Start of Supplied material

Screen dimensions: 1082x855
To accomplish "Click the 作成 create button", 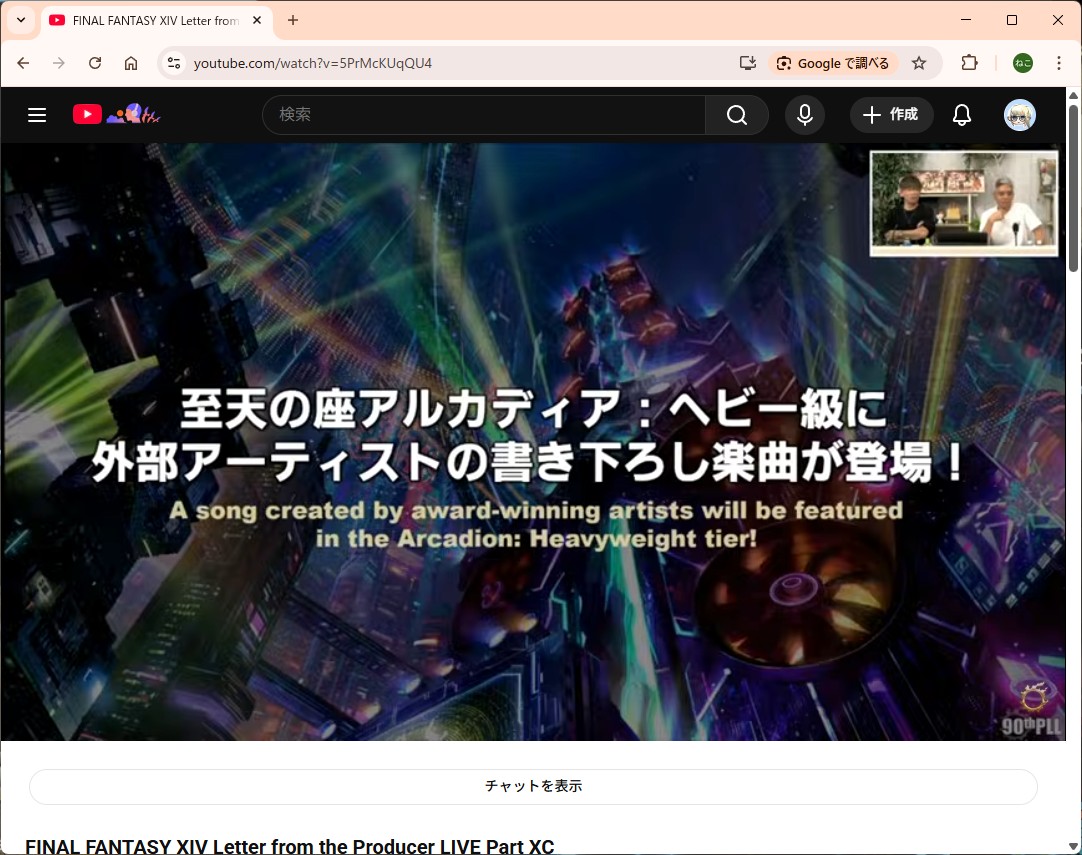I will [x=891, y=115].
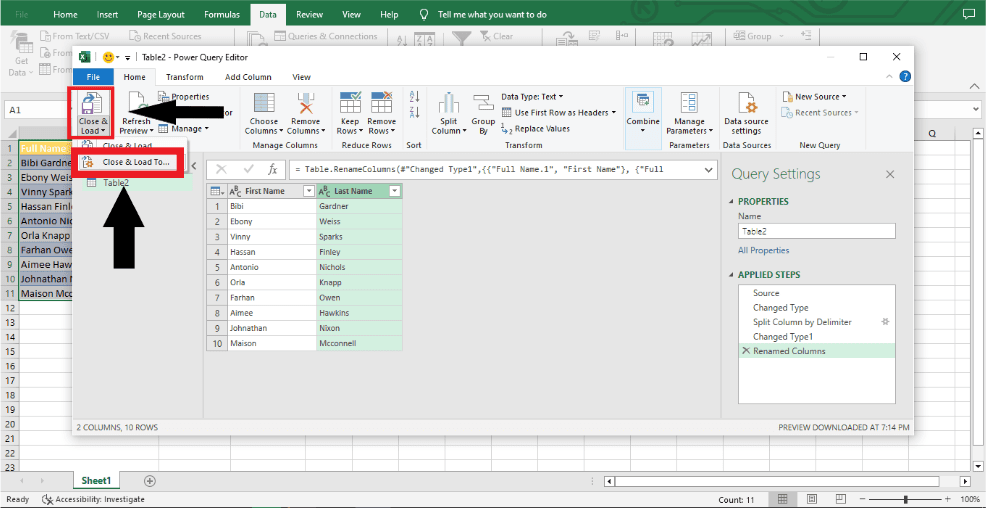Image resolution: width=988 pixels, height=509 pixels.
Task: Select the Split Column by Delimiter step
Action: [802, 322]
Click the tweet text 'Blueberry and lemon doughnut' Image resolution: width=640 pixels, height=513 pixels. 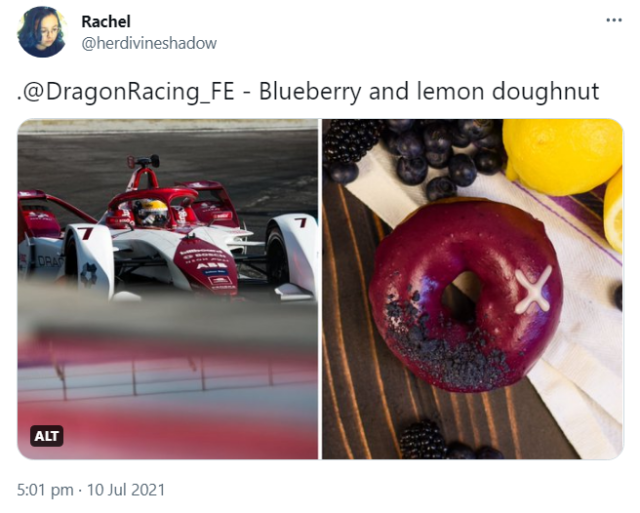tap(429, 91)
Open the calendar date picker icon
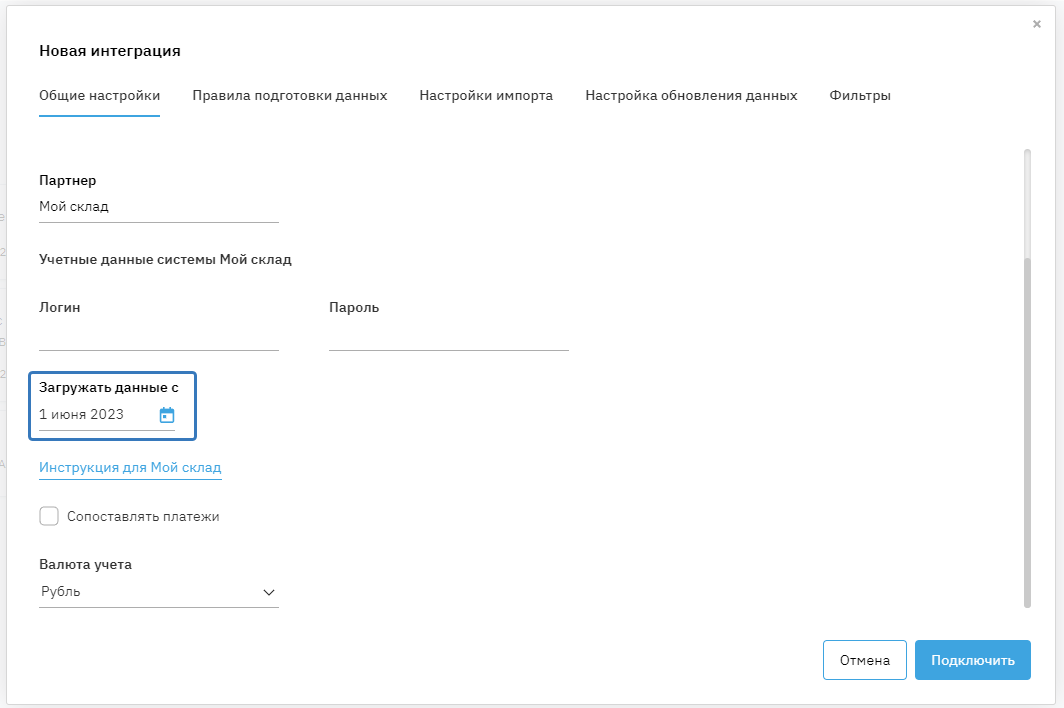Viewport: 1064px width, 708px height. (167, 415)
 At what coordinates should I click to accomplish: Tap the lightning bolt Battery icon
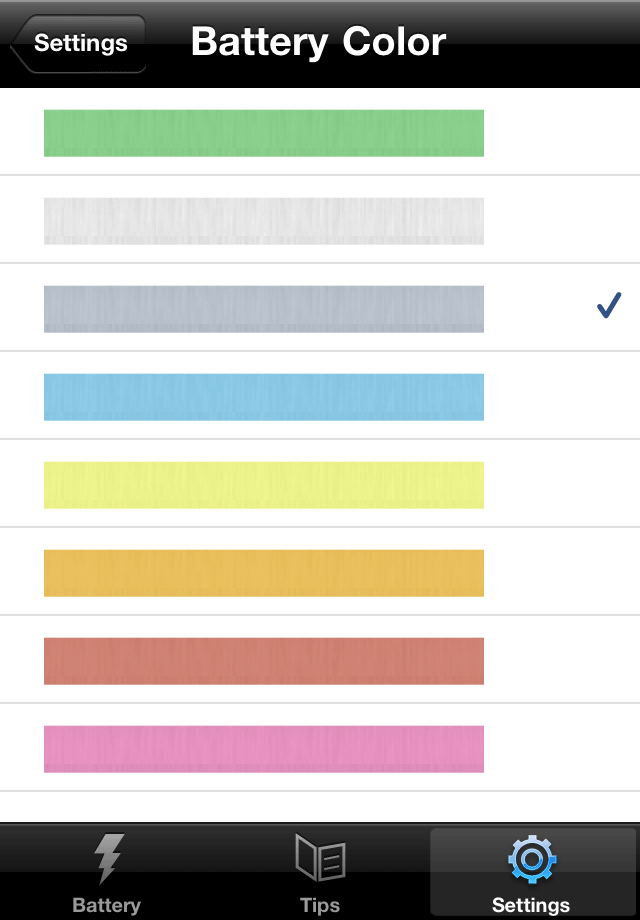[x=106, y=860]
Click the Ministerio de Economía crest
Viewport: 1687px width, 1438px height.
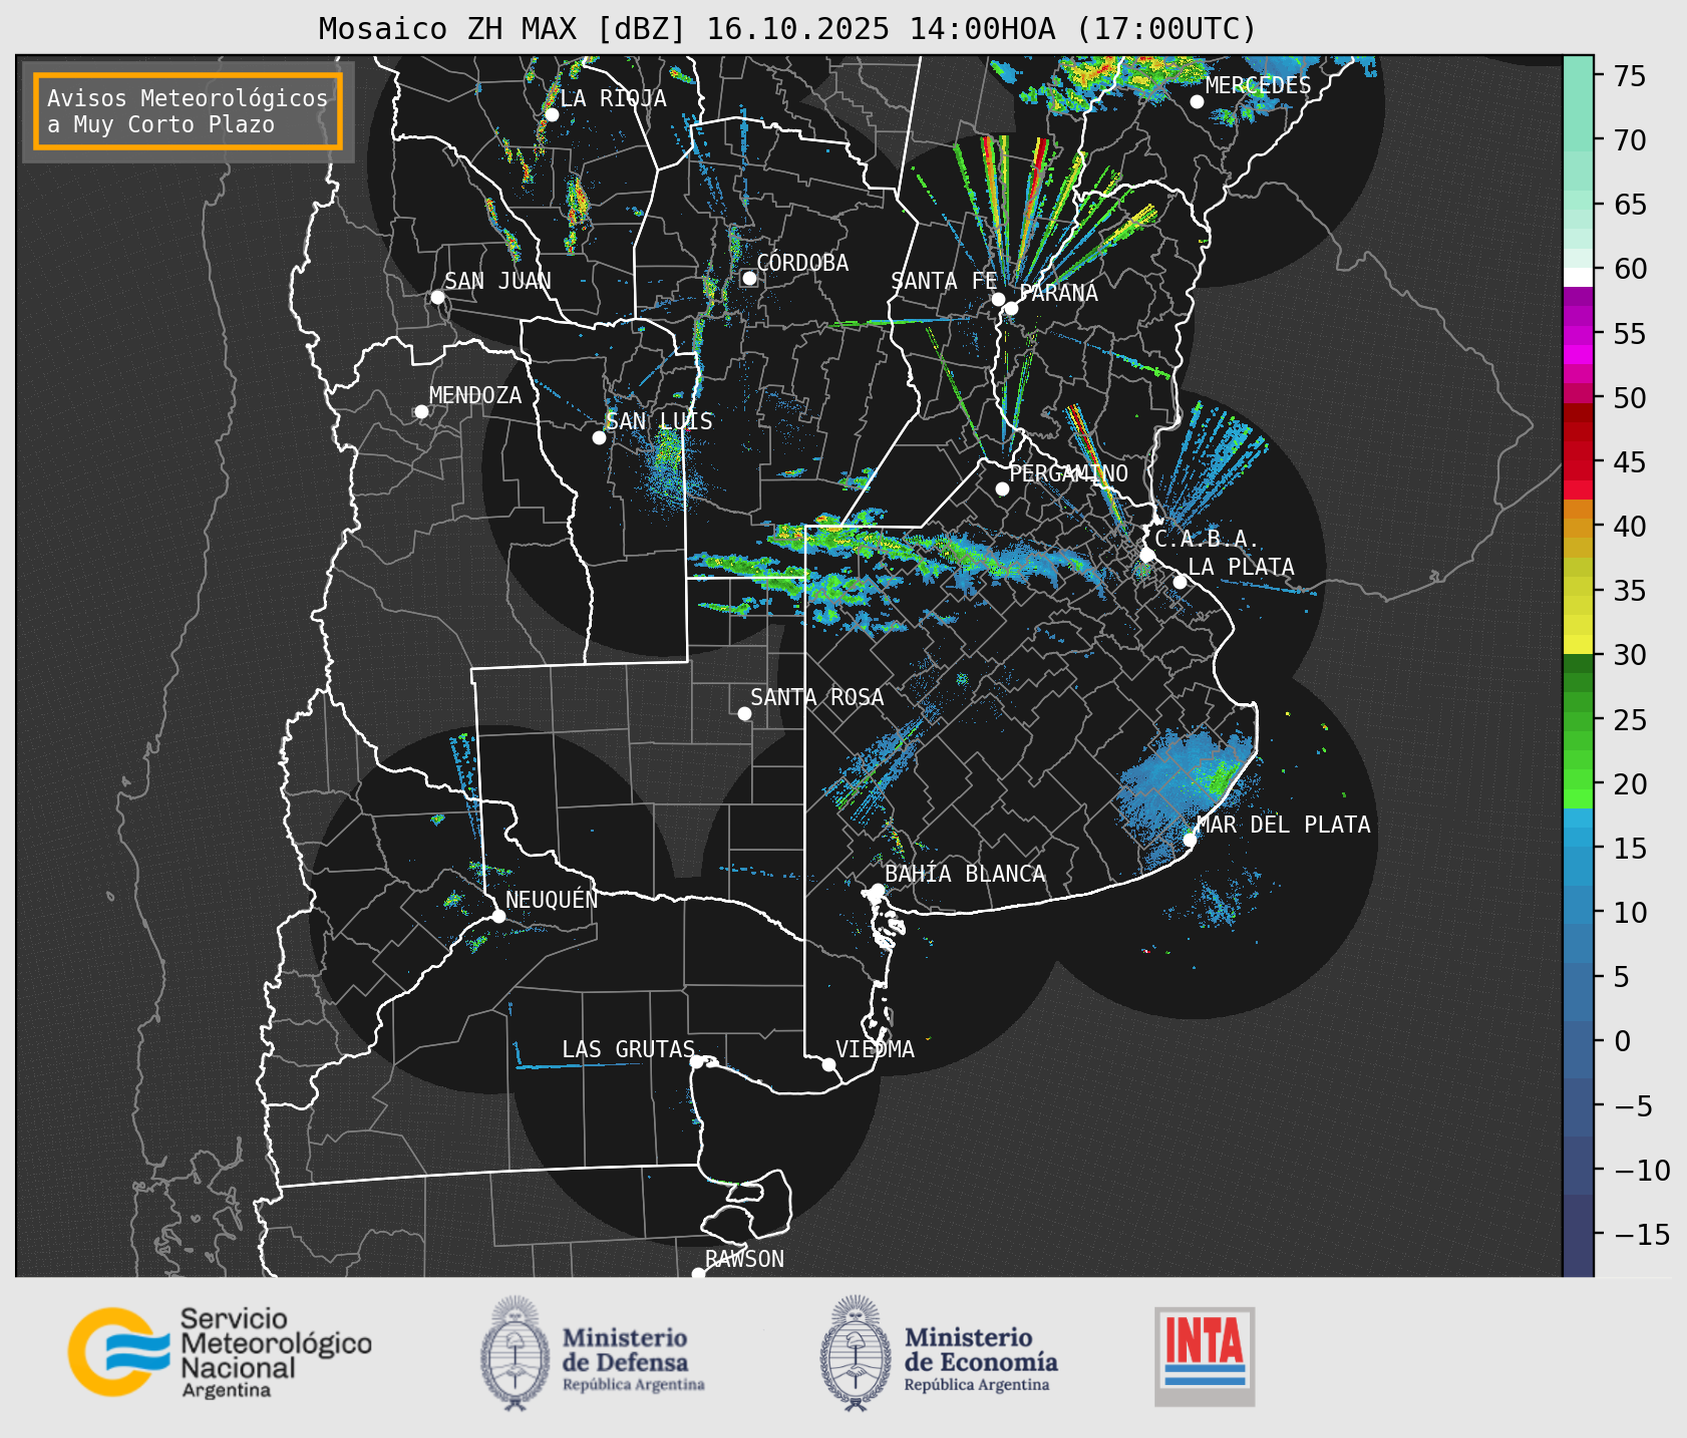click(855, 1353)
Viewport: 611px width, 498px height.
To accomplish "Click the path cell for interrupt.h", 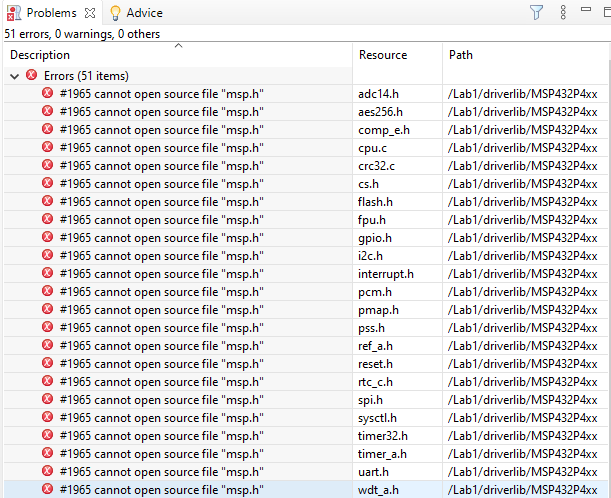I will click(x=509, y=273).
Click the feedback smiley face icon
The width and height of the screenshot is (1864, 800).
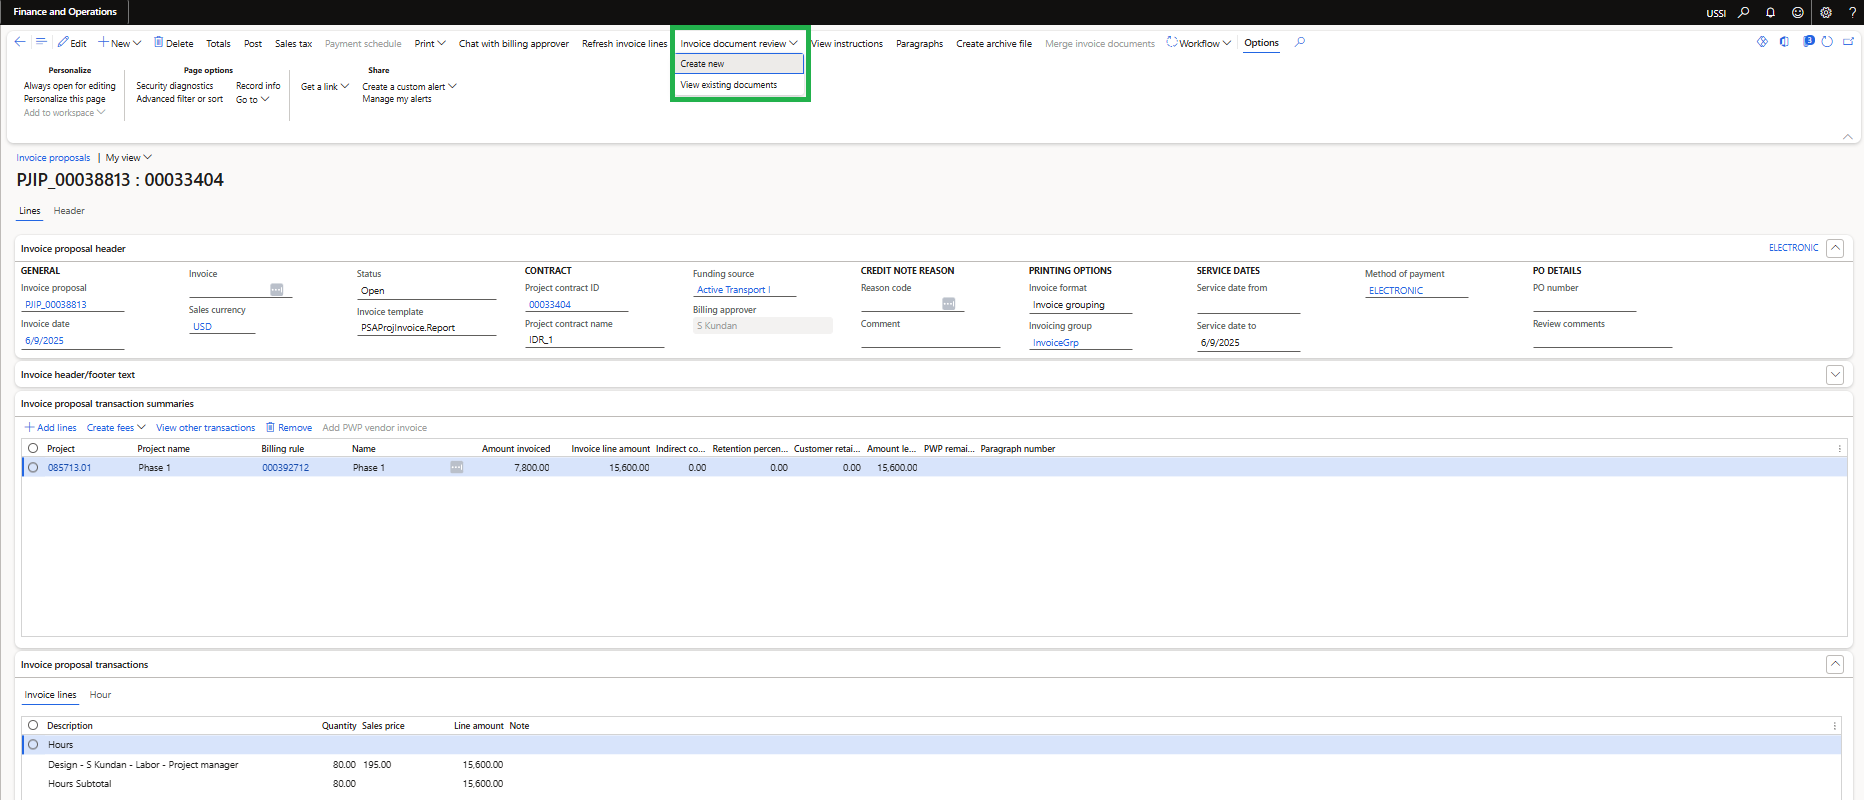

End of Supplied material

Work to be completed – With the pictures left out, copy exactly the lines from the line holding "Click the feedback smiley face icon" through the final line of the records, including both.

Task output –
Click the feedback smiley face icon
The width and height of the screenshot is (1864, 800).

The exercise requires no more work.